“I couldn't live a week without a private library
- indeed, I'd part with all my furniture and squat and sleep on the floor
before I'd let go of the 1500 or so books I possess.” ― H.P. Lovecraft

Whistling In The Graveyard

Saturday, September 20, 2003

Those of you that read this blog with any regularity know that not long ago, due to a medical mishap, I died. You know this because I'm seemingly incapable of shutting up about it.

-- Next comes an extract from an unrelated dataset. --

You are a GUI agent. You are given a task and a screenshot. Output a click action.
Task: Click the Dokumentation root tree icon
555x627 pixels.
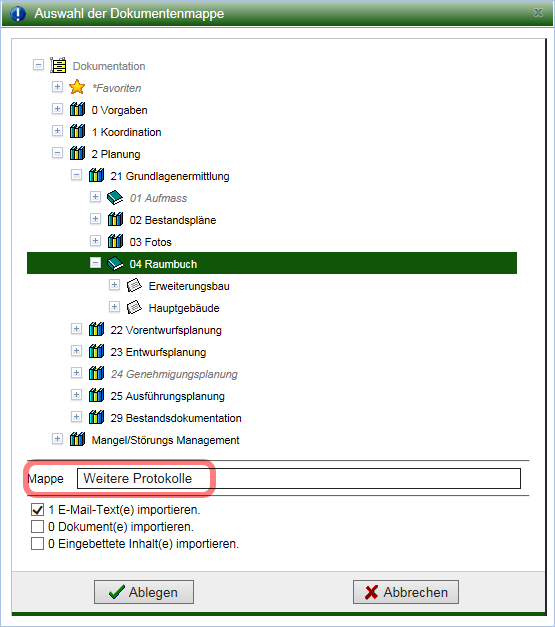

Anyways, it's raised a bit of a debate amongst the people that hang out at my place and it is thus: I say, you get one life, you get one death. I died once, so I don't intend to do it again. They say "Yeah, but you came back, so you're still alive." But the way I see it, sure I came back, but I got the same life that I had before, complete with the same body. Fucking YAY. Actually, it's not even really the same body, as I'm missing several parts and forget any resale value. I didn't know until a full year after the incident that they removed my appendix while they were in there. It's not like I was using it for anything; but still, I like to know where all my parts are.

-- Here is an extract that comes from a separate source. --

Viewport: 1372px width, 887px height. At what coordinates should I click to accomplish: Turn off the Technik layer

But this does beg an interesting question. If I really must die again, and as I stated I don't intend to, what would be a good way to go? I can cross 'Bleeding to death on own blood' off the list as it rather sucked last time. Then again, I wasn't feeling well at the time and I might have gotten a bad opinion of it...

I was thinking it would be cool to explode. Not like stepping on a landmine or something, just walking down the street and BOOM! No warning, just total immolation in full view of as many bystanders as possible. Maybe walking past a schoolyard at recess. Wouldn't that be fucking great! Or maybe in someone's living room. Preferably someone I didn't like.